Role as a shipping hub

Cyprus constitutes one of the largest ship management centers in the world; around 50 ship management companies and marine-related foreign enterprises are conducting their international activities in the country while the majority of the largest ship management companies in the world have established fully fledged offices on the island. Its geographical position at the crossroads of three continents and its proximity to the Suez Canal has promoted merchant shipping as an important industry for the island nation. Cyprus has the tenth-largest registered fleet in the world, with 1,030 vessels accounting for 31,706,000 dwt as of 1 January 2013.

Economy of Cyprus

After a three-and-a-half-year recession, Cyprus returned to growth in the first quarter of 2015. Cyprus successfully concluded its three-year financial assistance programme at the end of March 2016, having borrowed a total of €6.3 billion from the European Stability Mechanism and €1 billion from the IMF. The remaining €2.7 billion of the ESM bailout was never dispensed, due to the Cypriot government’s better than expected finances over the course of the programme. In 2016, Moody’s Investors Service changed its outlook on the Cypriot banking system to positive from stable, reflecting the view that the recovery will restore banks to profitability and improve asset quality. The quick economic recovery was driven by tourism, business services and increased consumer spending. Creditor confidence was also strengthened, allowing Bank of Cyprus to reduce its Emergency Liquidity Assistance to €2.0 billion (from €9.4 billion in 2013). Within the same period, Bank of Cyprus Chairman Josef Ackermann urged the European Union to pledge financial support for a permanent solution to the Cyprus dispute.
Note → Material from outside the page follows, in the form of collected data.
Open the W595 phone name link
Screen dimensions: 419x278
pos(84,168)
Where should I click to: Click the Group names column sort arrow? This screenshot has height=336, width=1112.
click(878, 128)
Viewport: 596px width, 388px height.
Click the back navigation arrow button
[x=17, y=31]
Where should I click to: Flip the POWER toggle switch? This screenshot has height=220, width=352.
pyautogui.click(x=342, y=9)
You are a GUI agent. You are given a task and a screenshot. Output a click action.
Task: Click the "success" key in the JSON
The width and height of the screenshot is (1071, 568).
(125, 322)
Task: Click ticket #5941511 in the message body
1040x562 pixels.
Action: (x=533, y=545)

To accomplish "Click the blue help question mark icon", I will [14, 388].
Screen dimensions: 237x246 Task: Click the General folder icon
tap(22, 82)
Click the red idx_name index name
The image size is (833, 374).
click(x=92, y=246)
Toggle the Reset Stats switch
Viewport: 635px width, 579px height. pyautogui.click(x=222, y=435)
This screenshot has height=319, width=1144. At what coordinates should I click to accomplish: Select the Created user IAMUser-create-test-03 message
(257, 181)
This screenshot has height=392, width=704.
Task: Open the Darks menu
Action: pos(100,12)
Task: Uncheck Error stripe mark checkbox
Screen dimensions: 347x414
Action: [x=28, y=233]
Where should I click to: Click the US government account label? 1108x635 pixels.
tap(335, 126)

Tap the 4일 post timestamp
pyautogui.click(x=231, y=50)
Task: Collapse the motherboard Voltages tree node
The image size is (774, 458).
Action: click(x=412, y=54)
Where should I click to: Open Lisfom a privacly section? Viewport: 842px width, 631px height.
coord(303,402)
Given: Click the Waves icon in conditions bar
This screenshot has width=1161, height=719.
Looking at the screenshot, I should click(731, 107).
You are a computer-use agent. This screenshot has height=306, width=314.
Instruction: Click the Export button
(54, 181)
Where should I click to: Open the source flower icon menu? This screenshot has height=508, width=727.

In 2008 fiscal aggregate value of goods and services exported by Cyprus was in the region of $1.53 billion. It primarily exported goods and services such as citrus fruits, cement, potatoes, clothing and pharmaceuticals. At that same period total financial value of goods and services imported by Cyprus was about $8.689 billion. Prominent goods and services imported by Cyprus in 2008 were consumer goods, machinery, petroleum and other lubricants, transport equipment and intermediate goods.

Oil and gas

In 2011, Noble Energy estimated that a pipeline to Leviathan gas field could be in operation as soon as 2014 or 2015. Surveys suggest more than 100 trillion cubic feet (2.831 trillion cubic meters) of reserves lie untapped in the eastern Mediterranean basin between Cyprus and Israel – almost equal to the world’s total annual consumption of natural gas.

Investment climate

The Cyprus legal system is founded on English law, and is therefore familiar to most international financiers. Cyprus’s legislation was aligned with EU norms in the period leading up to EU accession in 2004. Restrictions on foreign direct investment were removed, permitting 100% foreign ownership in many cases. Foreign portfolio investment in the Cyprus Stock Exchange was also liberalized. In 2002 a modern, business-friendly tax system was put in place with a 10% corporate tax rate, the lowest in the EU. Cyprus has concluded treaties on double taxation with more than 40 countries, and, as a member of the Eurozone, has no exchange restrictions. Non-residents and foreign investors may freely repatriate proceeds from investments in Cyprus.